Projeto ‘anticrime’ de Moro afronta a Constituição e facilita a ‘pena de morte ilegal’

O  anteprojeto de lei apresentado por Sergio Moro nesta segunda (4) viola a Constituição afrontando a presunção de inocência e ainda amplia a “subjetividade judicial na aplicação das penas”, entre outros defeitos. É o que avalia a Defensoria Pública do Estado do Rio de Janeiro, em nota divulgada à imprensa.  

(marcelo camargo – ag brasil)

A Defensoria criticou as alterações propostas no Código de Processo Penal, Código Penal e na Lei de Execuções Penais por Moro. A instituição lembrou que a reforma dos códigos vem sendo discutida em “ambientes específicos mais adequados” no Congresso Nacional.  

Os defensores ainda afirmaram que estão debruçados sobre a proposta de Moro e devem publicar uma nota técnica a respeito do impacto do PL assim que possível.   Moro apresentou 14 mudanças nos códigos com o objetivo de combater o crime organizado, criminalizar o caixa 2 e endurecer a lei de execuções penais.

O advogado Ariel De Castro Alves, do Conselho Estadual de Direitos Humanos de São Paulo e membro do Grupo Tortura Nunca Mais, também afirma que a proposta do ministro da Justiça e Segurança Pública, Sérgio Moro, sobre isenção de pena ou até mesmo sua não aplicação para policiais, durante o serviço, matarem criminosos “legitima execuções e extermínios praticados por policiais”. Esquadrões da morte e milícias formadas por policiais deverão ser beneficiados com as medidas.

“A proposta é inconstitucional, já que a Constituição Federal prevê que todos são iguais perante a lei. E esse projeto coloca os policiais acima e fora das leis”, disse. “Uma verdadeira lei do abate de jovens pobres. Policiais poderão matar a vontade, justificando que suas vítimas estavam em ‘atitude suspeita'”, afirmou.

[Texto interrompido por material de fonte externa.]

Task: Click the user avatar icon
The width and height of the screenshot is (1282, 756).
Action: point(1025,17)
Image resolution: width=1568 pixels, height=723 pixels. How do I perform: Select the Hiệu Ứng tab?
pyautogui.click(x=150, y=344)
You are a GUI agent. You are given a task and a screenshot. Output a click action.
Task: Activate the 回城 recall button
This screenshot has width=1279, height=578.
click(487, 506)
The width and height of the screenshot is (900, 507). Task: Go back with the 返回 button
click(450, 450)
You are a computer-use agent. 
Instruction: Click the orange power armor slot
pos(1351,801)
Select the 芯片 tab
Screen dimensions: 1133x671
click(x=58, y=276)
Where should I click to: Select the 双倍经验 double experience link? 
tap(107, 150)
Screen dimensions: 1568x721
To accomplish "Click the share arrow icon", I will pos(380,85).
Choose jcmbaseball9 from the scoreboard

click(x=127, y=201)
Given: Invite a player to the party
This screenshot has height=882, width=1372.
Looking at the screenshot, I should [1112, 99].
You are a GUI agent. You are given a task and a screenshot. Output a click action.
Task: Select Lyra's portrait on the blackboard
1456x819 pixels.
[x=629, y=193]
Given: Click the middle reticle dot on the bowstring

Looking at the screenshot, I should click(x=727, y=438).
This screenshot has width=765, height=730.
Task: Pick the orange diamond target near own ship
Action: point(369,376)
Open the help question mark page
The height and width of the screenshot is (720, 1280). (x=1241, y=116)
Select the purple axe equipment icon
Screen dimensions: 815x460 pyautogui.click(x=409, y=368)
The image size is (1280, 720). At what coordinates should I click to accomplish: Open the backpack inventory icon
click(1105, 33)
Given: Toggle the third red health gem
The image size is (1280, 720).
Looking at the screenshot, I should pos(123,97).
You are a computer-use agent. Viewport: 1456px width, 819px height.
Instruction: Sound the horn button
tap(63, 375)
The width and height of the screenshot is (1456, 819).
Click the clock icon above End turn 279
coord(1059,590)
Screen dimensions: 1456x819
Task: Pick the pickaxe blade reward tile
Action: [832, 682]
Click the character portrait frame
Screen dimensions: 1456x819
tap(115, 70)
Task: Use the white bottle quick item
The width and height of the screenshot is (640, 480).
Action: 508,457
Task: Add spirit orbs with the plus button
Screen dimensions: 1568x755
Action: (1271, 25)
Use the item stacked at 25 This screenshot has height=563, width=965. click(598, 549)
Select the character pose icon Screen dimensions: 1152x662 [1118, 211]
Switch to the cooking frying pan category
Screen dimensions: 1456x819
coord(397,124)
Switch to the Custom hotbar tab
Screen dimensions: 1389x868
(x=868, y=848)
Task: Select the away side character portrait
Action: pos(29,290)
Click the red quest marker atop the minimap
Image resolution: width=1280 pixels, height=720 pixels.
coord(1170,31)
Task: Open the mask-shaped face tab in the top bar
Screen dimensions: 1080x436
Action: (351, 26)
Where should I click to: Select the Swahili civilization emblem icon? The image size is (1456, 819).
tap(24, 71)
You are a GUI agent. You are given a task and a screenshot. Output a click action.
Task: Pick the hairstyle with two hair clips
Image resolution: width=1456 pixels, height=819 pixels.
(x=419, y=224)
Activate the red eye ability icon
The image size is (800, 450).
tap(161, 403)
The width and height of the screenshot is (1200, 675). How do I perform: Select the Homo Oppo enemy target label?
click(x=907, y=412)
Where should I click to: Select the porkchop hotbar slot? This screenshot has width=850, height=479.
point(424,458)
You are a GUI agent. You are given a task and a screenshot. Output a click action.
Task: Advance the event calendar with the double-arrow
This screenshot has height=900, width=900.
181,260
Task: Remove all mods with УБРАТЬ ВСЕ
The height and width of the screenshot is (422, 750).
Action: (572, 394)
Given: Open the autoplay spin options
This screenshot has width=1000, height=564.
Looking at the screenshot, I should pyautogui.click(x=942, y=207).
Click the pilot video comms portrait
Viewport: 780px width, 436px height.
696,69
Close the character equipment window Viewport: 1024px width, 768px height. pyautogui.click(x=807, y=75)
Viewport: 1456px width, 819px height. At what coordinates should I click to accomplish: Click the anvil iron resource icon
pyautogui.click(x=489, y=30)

De acordo com o advogado, “adolescentes e jovens negros serão as principais vítimas, como já ocorre atualmente, mas em proporções ainda maiores”. “O Medo, surpresa e a violenta emoção, segundo a proposta, servirão para atenuar ou excluir a responsabilização penal de policiais assassinos”, acrescenta. (Do GGN e 247)

  Leia, abaixo, a nota da Defensoria do Rio completa  

NOTA PÚBLICA

A Defensoria Pública do Estado do Rio de Janeiro vê com preocupação as propostas de alteração legislativa anunciadas pelo Governo Federal, em especial aquelas voltadas aos Códigos Penal e de Processo Penal e à Lei de Execuções Penais.

Diversas medidas violam frontalmente os princípios constitucionais da presunção de inocência, da individualização da pena e do devido processo legal, como por exemplo a prisão antes do trânsito em julgado da condenação, o acordo penal e a ampliação da subjetividade judicial na aplicação das penas e de seus regimes de cumprimento.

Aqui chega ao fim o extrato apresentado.